Abstract
Die komplexe Lebensweise von Sorangium cellulosum So ce56 in Form eines vegetativen Lebenszyklus sowie der Fähigkeit zur multizellulären Differenzierung wirft unweigerlich die Frage auf, welche Signale für die Entscheidung zwischen vegetativem Wachstum und Differenzierung verantwortlich sind. Die vorliegende Arbeit sollte zur Charakterisierung der morphologischen Differenzierung in So ce56 und beteiligter Proteine beitragen. Für die Charakterisierung der morphologischen Differenzierung von So ce56 war zunächst die Etablierung eines geeigneten Nährstoffmangelmediums notwendig. Ferner wurden für die weitere Untersuchung der Differenzierung Mutanten konstruiert, die einen Defekt in der Differenzierung aufwiesen. Im Laufe der Arbeit verschob sich der Schwerpunkt auf die Beteiligung der Lon-Proteasen im Stickstoffmetabolismus von So ce56 und deren spezifischer Substrate.

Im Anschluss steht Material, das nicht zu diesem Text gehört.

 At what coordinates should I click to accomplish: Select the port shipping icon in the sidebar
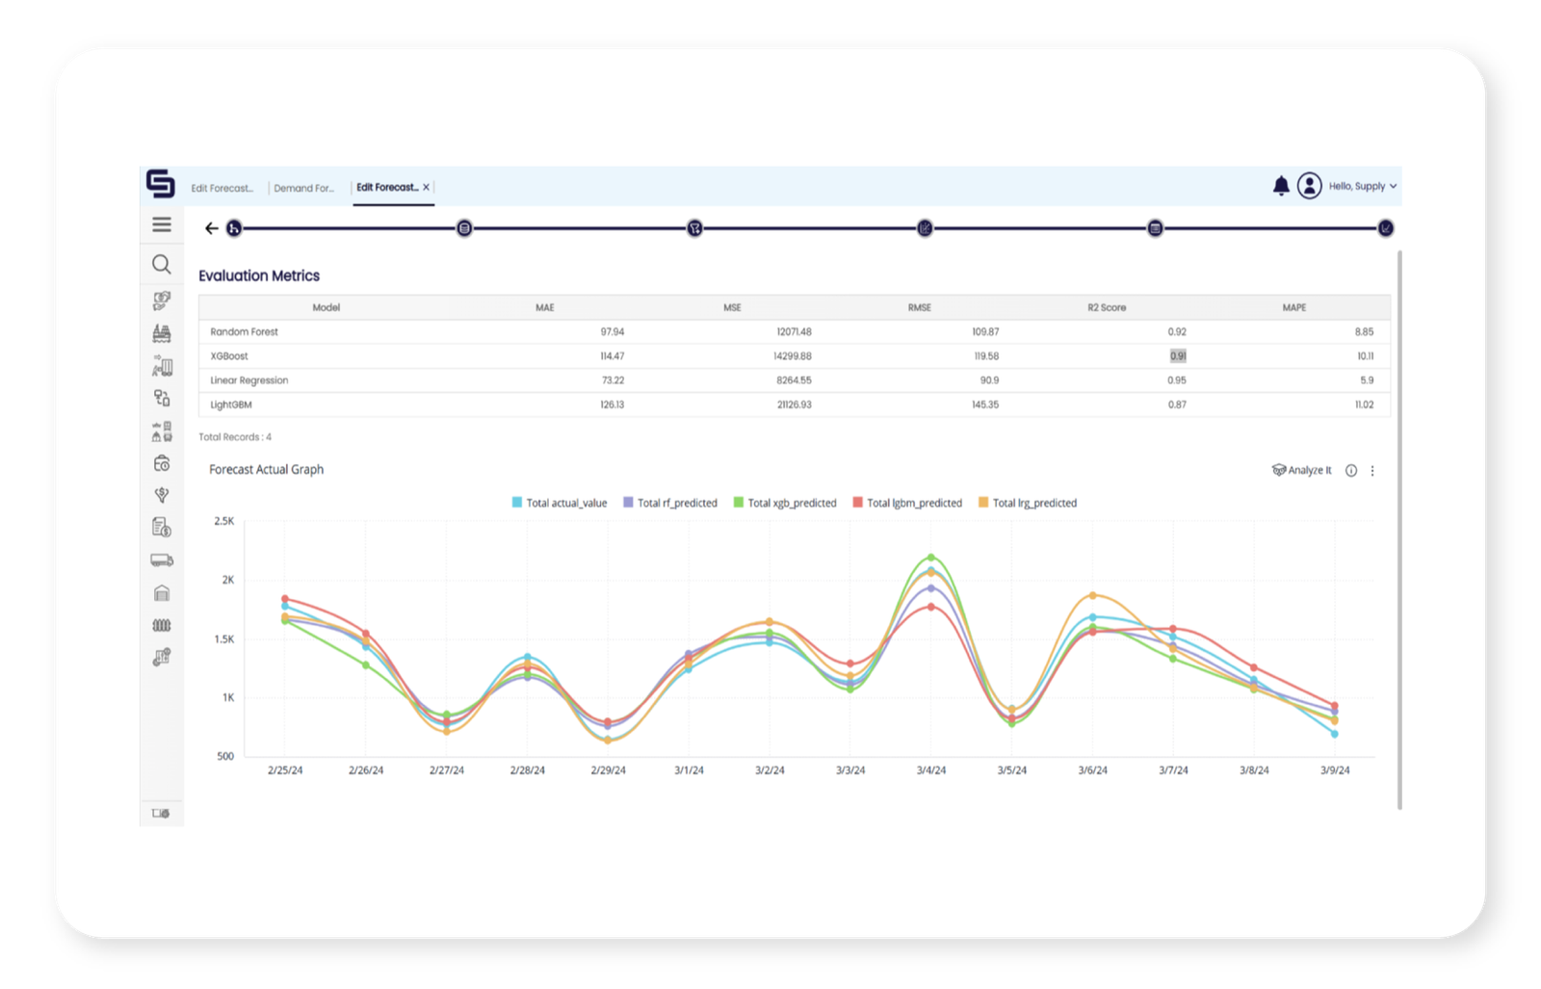tap(162, 334)
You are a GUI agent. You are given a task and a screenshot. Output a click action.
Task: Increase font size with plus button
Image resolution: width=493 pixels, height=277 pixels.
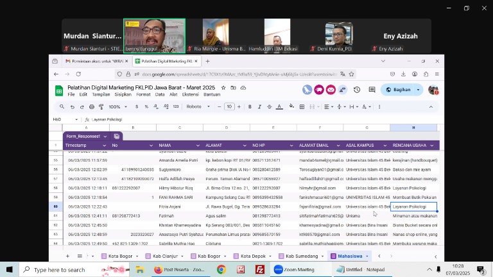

Die Ergebnisse der Arbeit zeigten, dass die Differenzierung von So ce56 von einer drastischen Reduzierung der Nährstoffe sowie von einer bestimmten Zelldichte abhängig ist. Höhere Nährstoffkonzentrationen sowie eine geringere Zelldichte konnten die Differenzierung von So ce56 nicht initiieren. Zur weiteren Untersuchung der Differenzierung von So ce56 wurden differenzierungsdefekte Mutanten konstruiert. Analysen des Genoms von So ce56 ergaben Übereinstimmungen zu den aus Myxococcus xanthus bekannten und für die Differenzierung notwendigen Genen asgA und bsgA (= lonD). Es wurden ein asgA-homologes und fünf lon-homologe Gene identifiziert. Anhand von Expressionsstudien wurde für das asgA-Gen von So ce56 gezeigt, dass dessen Expression positiv unter Differenzierungsbedingungen reguliert wird. Weiterhin zeigte sich durch Expressionsstudien, dass die asgA-Expression abhängig von der stringenten Kontrolle ist. Für die Expression der Gene lon1-4 wurde unter Differenzierungsbedingungen eine negative Regulation der Expression ermittelt, wohingegen lon5 konstitutiv exprimiert wird. Morphologische Differenzierungsstudien der entsprechenden Mutanten ergaben, dass alle einen Defekt in der Differenzierung aufwiesen und die entsprechenden Genprodukte in der Differenzierung von So ce56 beteiligt sind. Untersuchungen dieser differenzierungsdefekten Mutanten hinsichtlich der Produktion der Sekundärmetabolite ergaben, dass Lon2 in der Chivosazol-Biosynthese und Lon4 in der Etnangien-Biosynthese involviert sind.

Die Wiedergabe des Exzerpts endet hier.